How would you render the sentence "I have heard that these forces have something to do with time dilation and length contraction as illustrated here:" from the physics forum thread in Spanish?
-- START Page --
Since performance of the above-mentioned experiments is not
possible for me at present, I request anyone who has any
information in this respect or has the possibility to perform
these experiments to express the results of these experiments
in this thread or email them to my address:
hamidvansari<at>yahoo<dot>com or hvansari<at>gmail<dot>com
or let me know the sources from which I can get information
in this respect.

Best regards
Hamid V. Ansari

I have heard that these forces have something to do with
time dilation and length contraction as illustrated here:
http://physics.weber.edu/schroeder/mrr/MRRtalk.html
It is all based on Albert Einstein's theory which you
can find here:
http://www.fourmilab.ch/etexts/einstein/specrel/www/
Kind regards,
Sue...
.

User: ""
-- END Page --
-- START Given information --
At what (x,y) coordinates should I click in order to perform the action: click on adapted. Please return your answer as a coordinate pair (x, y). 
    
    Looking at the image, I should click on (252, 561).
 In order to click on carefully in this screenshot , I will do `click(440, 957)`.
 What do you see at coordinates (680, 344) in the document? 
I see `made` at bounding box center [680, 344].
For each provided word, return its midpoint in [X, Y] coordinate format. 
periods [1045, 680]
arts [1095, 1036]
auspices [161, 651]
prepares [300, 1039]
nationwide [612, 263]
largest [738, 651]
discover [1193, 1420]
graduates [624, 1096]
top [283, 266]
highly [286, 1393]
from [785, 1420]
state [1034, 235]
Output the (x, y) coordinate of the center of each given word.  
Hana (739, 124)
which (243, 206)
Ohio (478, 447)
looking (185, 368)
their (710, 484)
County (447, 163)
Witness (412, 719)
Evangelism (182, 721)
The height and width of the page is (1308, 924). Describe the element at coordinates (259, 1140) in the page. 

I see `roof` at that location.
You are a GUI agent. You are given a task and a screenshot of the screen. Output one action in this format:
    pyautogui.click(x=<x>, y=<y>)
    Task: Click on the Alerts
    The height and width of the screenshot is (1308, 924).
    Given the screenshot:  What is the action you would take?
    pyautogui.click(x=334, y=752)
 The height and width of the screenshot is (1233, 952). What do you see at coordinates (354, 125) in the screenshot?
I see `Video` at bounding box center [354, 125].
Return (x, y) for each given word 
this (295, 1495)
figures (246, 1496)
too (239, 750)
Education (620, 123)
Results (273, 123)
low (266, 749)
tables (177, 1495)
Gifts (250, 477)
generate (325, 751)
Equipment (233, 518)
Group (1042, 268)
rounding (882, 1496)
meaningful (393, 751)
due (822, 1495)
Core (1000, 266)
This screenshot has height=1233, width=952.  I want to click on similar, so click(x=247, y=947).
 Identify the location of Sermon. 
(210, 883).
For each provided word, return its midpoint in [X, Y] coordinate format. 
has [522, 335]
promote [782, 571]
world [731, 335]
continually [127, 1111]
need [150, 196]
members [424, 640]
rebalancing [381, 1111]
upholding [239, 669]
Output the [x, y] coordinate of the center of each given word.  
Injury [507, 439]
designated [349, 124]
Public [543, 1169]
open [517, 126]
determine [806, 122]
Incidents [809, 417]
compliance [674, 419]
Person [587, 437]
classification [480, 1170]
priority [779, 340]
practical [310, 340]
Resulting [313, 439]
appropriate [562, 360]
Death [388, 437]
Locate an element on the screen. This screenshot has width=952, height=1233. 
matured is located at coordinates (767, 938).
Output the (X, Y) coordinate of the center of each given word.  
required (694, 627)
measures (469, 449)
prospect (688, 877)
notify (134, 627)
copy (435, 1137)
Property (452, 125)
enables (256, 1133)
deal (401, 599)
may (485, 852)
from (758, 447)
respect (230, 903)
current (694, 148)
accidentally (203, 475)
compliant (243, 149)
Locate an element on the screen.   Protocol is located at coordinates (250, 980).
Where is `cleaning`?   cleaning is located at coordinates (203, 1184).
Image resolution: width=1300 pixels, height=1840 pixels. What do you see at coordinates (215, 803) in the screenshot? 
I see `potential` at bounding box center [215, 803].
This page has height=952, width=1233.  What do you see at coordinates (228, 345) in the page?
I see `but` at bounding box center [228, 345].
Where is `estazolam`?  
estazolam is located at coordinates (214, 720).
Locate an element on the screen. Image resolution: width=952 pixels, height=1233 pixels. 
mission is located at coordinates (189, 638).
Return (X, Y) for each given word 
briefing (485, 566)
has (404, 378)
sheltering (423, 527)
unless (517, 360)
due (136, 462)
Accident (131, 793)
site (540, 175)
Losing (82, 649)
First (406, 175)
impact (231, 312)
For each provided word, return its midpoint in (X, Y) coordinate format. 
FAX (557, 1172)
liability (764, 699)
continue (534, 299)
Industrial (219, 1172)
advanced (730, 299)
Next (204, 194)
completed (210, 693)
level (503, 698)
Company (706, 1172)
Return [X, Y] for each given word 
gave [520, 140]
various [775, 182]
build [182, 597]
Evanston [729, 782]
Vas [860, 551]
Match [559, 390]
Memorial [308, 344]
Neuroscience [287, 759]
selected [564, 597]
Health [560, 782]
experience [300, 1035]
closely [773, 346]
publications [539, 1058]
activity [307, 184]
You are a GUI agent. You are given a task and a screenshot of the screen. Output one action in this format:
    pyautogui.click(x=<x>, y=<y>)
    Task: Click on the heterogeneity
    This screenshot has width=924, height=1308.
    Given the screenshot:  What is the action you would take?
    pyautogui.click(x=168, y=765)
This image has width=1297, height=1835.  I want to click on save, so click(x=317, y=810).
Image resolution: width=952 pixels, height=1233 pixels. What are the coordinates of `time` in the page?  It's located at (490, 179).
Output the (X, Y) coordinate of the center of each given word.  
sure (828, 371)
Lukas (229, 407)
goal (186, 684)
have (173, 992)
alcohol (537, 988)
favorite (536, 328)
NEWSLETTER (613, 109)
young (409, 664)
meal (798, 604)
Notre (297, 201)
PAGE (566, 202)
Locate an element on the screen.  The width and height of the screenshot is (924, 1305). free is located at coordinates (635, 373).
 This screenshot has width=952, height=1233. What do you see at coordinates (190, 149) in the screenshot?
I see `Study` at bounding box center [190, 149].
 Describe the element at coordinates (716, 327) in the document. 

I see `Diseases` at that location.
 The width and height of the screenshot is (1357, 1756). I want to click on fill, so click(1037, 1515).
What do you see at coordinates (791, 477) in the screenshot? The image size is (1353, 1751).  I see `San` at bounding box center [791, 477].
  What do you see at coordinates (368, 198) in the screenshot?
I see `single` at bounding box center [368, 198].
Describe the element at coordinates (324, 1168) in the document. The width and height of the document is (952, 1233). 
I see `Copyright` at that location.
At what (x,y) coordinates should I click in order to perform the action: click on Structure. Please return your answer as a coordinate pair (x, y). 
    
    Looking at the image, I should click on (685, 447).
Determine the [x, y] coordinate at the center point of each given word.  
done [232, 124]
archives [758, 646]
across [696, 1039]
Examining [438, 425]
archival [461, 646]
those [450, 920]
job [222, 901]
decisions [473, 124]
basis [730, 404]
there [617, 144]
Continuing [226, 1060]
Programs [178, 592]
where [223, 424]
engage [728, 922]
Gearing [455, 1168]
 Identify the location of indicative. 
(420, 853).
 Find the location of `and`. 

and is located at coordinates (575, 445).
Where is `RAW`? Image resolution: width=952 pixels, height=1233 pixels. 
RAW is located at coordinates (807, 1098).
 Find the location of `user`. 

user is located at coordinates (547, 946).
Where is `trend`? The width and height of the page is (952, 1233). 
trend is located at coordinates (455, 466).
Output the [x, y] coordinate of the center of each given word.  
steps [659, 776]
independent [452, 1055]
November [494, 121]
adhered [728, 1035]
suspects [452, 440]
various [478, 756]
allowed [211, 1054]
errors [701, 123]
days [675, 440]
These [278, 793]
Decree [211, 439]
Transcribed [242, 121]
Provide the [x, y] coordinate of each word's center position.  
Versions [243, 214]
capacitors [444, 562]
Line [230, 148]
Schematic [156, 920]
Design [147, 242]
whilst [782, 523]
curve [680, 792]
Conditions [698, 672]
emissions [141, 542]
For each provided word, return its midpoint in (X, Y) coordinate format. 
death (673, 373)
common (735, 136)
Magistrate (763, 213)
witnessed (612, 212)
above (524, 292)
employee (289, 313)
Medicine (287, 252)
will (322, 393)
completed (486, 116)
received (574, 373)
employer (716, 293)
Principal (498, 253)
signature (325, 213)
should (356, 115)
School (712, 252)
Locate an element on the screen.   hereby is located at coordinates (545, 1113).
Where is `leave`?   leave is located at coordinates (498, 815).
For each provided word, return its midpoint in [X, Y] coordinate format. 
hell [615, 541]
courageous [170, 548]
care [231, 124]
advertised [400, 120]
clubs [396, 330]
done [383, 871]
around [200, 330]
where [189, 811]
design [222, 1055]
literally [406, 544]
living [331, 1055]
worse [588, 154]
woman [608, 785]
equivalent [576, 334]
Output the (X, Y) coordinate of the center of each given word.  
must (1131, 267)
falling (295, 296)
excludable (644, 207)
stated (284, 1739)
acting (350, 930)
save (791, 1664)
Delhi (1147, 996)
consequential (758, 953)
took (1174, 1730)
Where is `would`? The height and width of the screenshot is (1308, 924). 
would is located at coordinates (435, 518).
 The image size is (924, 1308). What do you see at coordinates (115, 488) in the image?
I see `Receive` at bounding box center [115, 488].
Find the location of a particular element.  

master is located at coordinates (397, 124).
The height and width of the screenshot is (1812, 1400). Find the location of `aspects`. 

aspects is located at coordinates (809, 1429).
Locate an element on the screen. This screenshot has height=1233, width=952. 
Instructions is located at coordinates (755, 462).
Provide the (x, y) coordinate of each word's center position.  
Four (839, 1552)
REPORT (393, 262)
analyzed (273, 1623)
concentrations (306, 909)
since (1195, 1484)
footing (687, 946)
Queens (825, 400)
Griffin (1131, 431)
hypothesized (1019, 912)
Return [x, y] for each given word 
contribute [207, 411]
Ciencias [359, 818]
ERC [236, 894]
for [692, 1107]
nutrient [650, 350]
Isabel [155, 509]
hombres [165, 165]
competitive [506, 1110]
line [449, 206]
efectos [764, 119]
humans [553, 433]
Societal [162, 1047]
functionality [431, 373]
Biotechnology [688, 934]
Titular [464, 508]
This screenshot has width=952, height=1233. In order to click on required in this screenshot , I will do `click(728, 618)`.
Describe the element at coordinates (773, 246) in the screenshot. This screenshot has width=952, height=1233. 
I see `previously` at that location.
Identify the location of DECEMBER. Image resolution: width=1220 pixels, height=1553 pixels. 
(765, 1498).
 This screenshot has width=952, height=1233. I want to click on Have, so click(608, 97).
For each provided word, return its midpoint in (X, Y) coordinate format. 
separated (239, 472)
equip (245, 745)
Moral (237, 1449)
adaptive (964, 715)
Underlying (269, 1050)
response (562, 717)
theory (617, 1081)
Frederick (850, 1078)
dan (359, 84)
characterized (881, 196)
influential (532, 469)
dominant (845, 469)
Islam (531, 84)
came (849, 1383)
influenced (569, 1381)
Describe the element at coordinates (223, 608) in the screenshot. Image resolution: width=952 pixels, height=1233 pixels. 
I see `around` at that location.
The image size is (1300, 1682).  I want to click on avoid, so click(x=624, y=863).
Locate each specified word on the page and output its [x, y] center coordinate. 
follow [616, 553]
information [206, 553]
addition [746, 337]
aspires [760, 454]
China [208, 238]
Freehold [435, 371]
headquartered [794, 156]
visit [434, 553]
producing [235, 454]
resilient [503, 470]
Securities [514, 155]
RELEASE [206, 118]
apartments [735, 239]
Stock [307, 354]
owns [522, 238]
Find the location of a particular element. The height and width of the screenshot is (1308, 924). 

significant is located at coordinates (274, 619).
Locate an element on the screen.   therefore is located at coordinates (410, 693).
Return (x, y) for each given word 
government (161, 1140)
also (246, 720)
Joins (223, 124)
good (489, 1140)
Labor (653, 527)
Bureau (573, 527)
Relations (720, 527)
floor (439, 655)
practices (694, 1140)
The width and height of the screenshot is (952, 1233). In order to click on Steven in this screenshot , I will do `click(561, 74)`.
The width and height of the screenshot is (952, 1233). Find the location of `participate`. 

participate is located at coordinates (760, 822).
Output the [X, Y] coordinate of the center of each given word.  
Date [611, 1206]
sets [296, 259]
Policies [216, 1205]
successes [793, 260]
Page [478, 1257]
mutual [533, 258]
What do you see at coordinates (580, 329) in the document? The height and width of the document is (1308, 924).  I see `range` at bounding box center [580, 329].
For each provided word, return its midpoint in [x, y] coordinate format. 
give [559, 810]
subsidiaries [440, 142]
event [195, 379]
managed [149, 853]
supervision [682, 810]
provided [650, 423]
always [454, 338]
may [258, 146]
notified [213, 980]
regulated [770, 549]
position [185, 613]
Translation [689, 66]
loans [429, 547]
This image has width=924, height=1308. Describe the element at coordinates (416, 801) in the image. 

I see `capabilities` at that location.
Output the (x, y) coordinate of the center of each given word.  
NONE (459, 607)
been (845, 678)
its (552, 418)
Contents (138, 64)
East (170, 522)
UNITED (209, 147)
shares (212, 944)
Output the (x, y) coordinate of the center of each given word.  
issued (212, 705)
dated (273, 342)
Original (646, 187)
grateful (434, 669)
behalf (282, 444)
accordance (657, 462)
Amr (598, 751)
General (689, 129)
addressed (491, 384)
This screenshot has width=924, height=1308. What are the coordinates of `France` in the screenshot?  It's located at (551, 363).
-- END Given information --
### Complete answer
He oído que estas fuerzas tienen algo que ver con la dilatación del tiempo y la contracción de la longitud, como se ilustra aquí: